Sunday, November 17, 2013

A House Divided: Concluding Primary Season

Justice Kennedy announces retirement, cites health issues
Chris Bradford, ANN Contributor
7 April 2016, updated 9:51 AM EST

Longtime Supreme Court Justice Anthony Kennedy announced that he will be retiring after 28 years of serivce on the Court. He stated that he has been honored to hold his position for so long, but that he feels that he must reitre now because his wavering health is preventing him from carrying out his position to the best of his ability.

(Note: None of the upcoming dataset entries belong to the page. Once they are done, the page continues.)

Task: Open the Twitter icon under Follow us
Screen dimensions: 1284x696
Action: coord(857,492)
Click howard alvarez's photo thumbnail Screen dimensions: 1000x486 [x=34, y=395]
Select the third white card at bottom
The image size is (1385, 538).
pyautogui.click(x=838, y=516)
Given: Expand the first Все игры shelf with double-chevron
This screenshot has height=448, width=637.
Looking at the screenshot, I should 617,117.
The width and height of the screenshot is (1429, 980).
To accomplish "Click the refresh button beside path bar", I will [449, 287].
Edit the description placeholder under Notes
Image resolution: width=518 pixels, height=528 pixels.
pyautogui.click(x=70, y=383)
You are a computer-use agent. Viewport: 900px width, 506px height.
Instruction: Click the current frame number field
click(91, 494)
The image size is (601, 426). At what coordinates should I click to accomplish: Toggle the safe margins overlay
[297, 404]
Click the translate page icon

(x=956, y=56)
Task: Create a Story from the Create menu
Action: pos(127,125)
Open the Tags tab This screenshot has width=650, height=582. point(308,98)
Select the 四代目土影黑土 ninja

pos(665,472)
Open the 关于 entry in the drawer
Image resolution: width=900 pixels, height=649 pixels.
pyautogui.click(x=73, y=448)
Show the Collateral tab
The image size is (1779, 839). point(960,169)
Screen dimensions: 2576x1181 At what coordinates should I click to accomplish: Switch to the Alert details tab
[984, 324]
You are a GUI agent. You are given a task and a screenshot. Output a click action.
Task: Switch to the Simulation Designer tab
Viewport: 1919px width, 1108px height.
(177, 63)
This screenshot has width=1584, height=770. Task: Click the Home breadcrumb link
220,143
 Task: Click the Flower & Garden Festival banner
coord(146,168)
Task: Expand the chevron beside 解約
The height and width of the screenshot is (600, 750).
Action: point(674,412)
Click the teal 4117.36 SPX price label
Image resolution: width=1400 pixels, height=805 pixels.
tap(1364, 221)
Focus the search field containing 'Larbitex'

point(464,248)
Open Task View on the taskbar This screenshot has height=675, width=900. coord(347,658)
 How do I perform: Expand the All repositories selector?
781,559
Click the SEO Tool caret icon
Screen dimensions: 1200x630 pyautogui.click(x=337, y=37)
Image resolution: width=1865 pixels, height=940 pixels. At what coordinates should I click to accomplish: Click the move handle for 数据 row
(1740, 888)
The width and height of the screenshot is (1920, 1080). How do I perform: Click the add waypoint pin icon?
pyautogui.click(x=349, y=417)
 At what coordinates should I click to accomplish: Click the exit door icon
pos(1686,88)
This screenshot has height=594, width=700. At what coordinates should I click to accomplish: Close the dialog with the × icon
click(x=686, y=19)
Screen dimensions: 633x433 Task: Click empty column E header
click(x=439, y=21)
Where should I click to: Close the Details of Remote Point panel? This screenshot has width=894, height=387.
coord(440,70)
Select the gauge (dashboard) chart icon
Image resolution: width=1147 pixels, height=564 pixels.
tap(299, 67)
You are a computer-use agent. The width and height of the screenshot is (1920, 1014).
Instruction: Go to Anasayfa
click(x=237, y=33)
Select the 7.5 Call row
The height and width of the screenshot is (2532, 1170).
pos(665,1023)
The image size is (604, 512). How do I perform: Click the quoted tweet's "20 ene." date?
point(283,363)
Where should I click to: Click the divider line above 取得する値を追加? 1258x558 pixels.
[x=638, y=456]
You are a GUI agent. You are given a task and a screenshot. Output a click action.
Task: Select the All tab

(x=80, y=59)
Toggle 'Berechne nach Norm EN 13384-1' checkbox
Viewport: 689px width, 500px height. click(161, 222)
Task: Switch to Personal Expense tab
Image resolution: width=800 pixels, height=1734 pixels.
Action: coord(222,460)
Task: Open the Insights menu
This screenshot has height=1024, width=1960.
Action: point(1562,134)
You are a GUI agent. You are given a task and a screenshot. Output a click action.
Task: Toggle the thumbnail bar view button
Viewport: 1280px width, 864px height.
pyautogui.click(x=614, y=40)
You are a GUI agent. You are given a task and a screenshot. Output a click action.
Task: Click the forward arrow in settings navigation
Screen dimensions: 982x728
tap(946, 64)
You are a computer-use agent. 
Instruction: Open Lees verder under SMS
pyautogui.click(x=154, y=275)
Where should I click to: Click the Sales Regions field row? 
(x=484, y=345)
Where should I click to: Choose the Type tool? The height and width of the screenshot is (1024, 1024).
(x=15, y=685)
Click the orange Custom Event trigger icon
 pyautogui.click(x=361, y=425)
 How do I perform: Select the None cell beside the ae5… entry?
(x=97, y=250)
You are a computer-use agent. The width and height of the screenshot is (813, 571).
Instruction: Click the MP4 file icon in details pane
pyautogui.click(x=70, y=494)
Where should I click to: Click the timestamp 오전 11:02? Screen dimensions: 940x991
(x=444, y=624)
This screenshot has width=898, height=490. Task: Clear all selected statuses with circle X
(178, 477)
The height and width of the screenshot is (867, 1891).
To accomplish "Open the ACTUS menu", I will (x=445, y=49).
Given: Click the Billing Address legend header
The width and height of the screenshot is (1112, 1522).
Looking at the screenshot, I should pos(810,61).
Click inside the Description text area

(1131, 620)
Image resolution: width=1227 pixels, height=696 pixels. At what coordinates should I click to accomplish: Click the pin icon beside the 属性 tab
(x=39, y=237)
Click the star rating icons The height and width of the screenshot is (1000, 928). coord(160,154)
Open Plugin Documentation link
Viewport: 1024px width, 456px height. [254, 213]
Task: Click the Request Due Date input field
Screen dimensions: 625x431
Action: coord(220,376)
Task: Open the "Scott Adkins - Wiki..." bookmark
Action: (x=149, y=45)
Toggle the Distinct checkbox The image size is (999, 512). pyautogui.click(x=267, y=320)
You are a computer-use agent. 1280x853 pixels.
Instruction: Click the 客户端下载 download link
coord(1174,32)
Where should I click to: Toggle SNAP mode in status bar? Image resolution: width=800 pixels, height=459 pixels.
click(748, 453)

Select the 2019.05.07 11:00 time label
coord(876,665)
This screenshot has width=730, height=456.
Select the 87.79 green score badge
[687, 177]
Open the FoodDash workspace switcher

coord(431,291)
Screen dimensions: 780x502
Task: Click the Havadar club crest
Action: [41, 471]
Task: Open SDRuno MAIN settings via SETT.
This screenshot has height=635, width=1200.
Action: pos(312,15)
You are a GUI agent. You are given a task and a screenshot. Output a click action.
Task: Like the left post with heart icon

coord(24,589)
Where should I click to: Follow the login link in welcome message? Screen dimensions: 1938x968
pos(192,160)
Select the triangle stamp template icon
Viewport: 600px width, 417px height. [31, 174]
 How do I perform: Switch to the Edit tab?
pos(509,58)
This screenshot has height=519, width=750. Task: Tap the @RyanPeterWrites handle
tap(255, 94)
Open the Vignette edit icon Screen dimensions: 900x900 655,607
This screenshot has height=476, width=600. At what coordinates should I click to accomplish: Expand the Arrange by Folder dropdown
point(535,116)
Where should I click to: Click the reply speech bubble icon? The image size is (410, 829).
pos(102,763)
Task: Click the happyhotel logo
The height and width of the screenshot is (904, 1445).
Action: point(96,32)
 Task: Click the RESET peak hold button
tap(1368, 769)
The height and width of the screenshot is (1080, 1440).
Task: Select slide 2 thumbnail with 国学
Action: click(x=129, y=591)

Justice Kennedy was appointed by Reagan in 1988, and although he has been generally identified as conservative, he is a frequent swing voter in court cases, making the critical decisions in cases like striking down Proposition 8 and DOMA.

The decisions now turn to President Obama to make an appointment to fill the spot, and his appointment will very likely give the Supreme Court a liberal majority of 5, something that the court has not had in decades. This will also be President Obama's fourth nomination to the Supreme Court, which is far more than most presidents tend to be able to make. Republicans in the Senate are likely to block a number of possible choices that the president might make, and some of the leadership has already stated that they will block a replacement that is "less moderate and more stiff and uncompromisingly liberal." President Obama has not yet given an indication as to what direction he is going to take beyond thanking Justice Kennedy for his service on the court.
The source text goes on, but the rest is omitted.